Emit a verbatim copy of the lines below from the line with "You are a computer-use agent. Screen" through the line with "Click the horizontal scrollbar in results", excluding pictures and everything outside that range.

**EXERCISE MATERIAL**

+--

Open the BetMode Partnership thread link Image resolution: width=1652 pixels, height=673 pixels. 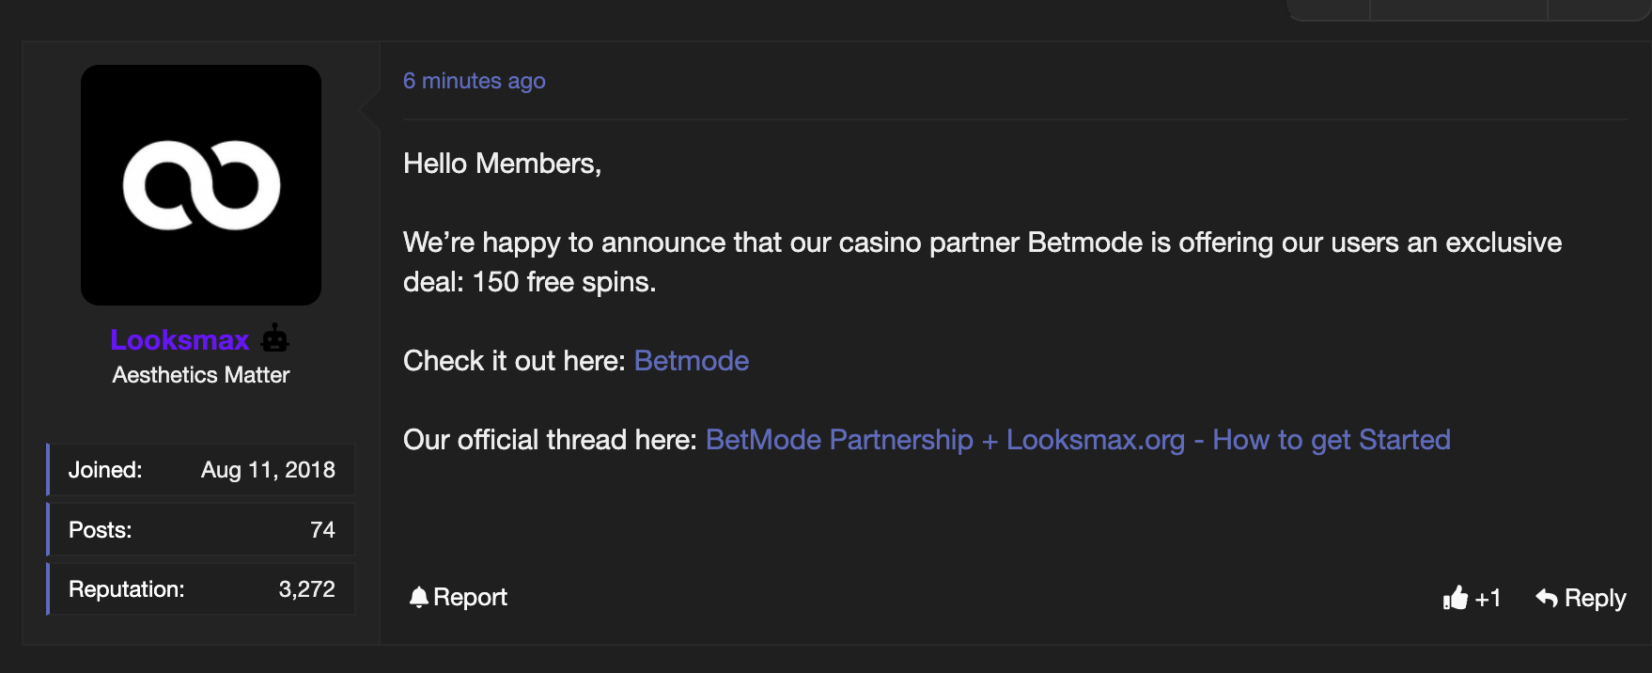[1078, 440]
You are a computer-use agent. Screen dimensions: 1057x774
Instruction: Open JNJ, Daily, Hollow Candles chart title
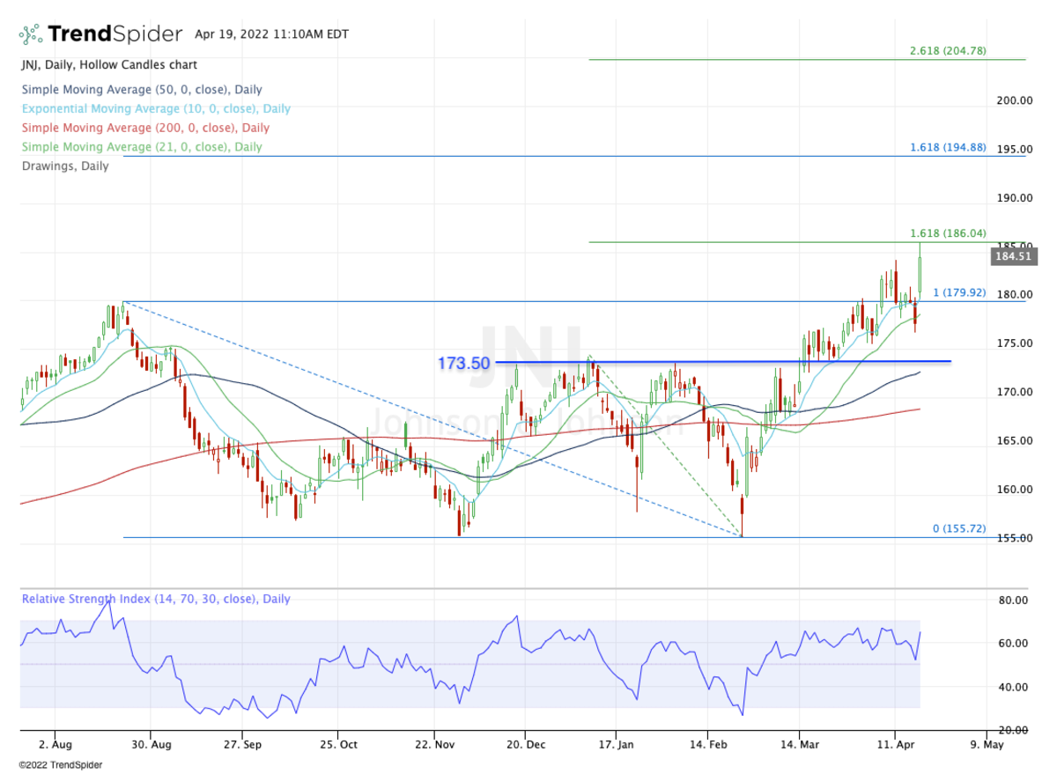click(108, 64)
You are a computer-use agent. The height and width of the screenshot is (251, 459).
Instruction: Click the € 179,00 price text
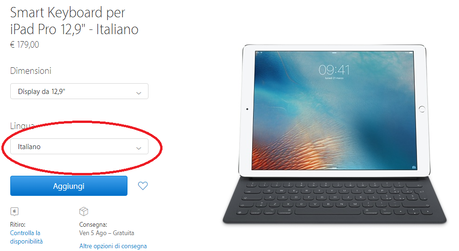(25, 44)
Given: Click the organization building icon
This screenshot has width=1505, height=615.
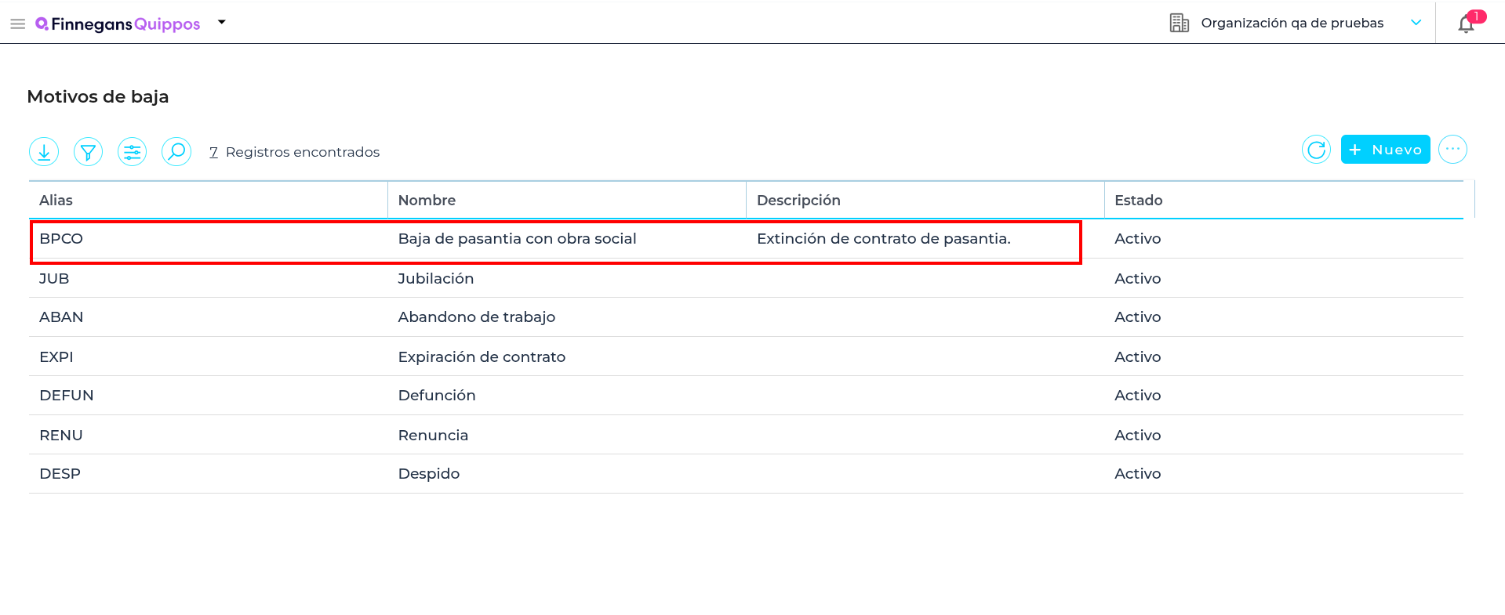Looking at the screenshot, I should point(1179,24).
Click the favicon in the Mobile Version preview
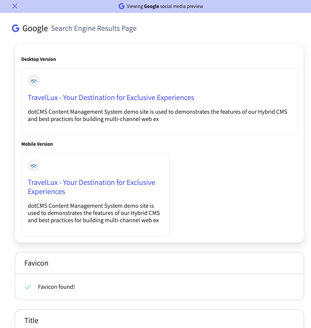 click(x=34, y=166)
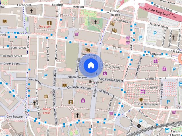Select the cinema icon above The Light
Image resolution: width=182 pixels, height=136 pixels.
coord(50,23)
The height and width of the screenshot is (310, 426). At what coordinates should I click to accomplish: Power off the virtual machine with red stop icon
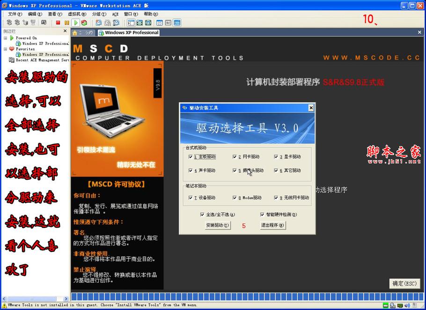57,22
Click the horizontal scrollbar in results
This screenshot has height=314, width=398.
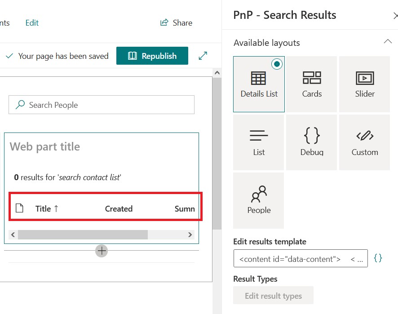[83, 234]
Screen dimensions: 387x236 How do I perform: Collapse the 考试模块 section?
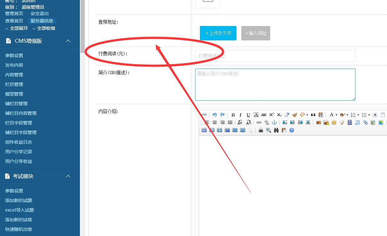68,176
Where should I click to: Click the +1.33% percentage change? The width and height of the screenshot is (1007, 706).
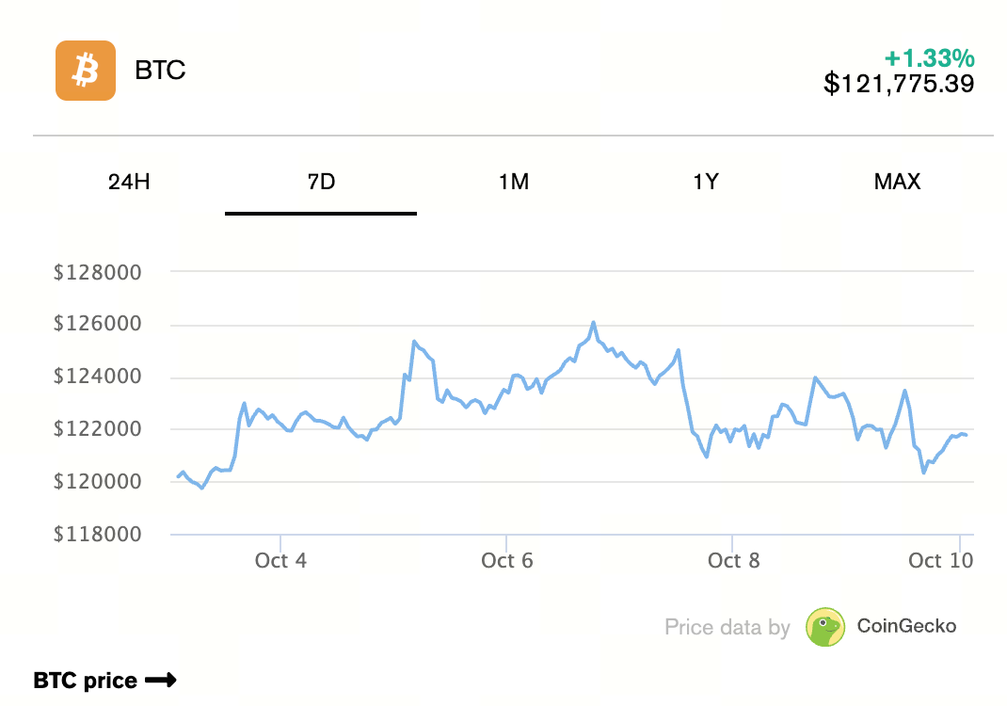click(930, 58)
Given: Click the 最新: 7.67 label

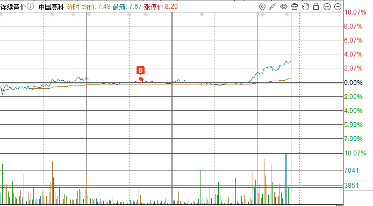Looking at the screenshot, I should pos(127,6).
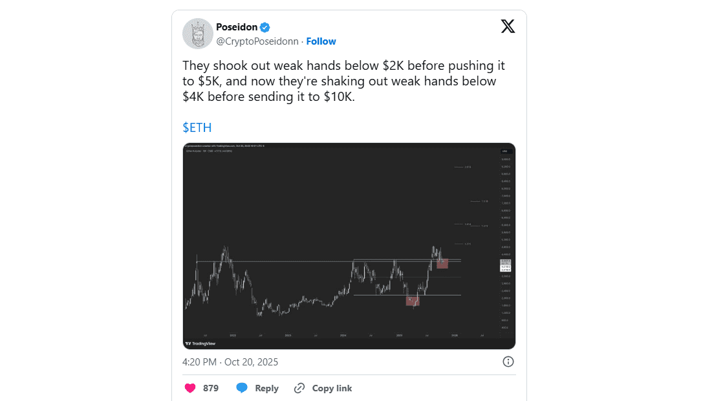Click the chain link copy icon

(299, 388)
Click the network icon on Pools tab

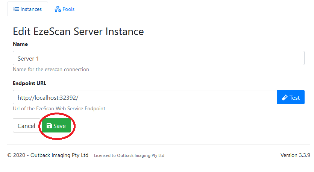[x=58, y=9]
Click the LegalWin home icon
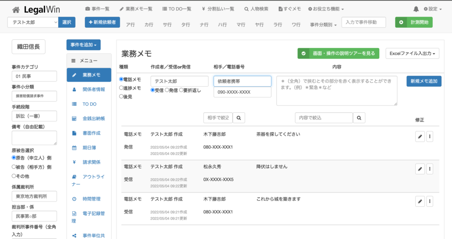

+--

**ANSWER TO THIS TASK**
You are a computer-use agent. Screen dimensions: 1057x774
Instruction: Open JNJ, Daily, Hollow Candles chart title
click(108, 64)
You are a computer-use agent. The height and width of the screenshot is (251, 459).
Instruction: Click the € 179,00 price text
(25, 44)
Given: Click the organization building icon
This screenshot has width=1505, height=615.
Looking at the screenshot, I should point(1179,24).
Click the favicon in the Mobile Version preview
 click(x=34, y=166)
Select the cinema icon above The Light
Image resolution: width=182 pixels, height=136 pixels.
coord(50,23)
The height and width of the screenshot is (310, 426). At what coordinates should I click to accomplish: Power off the virtual machine with red stop icon
57,22
Click the horizontal scrollbar in results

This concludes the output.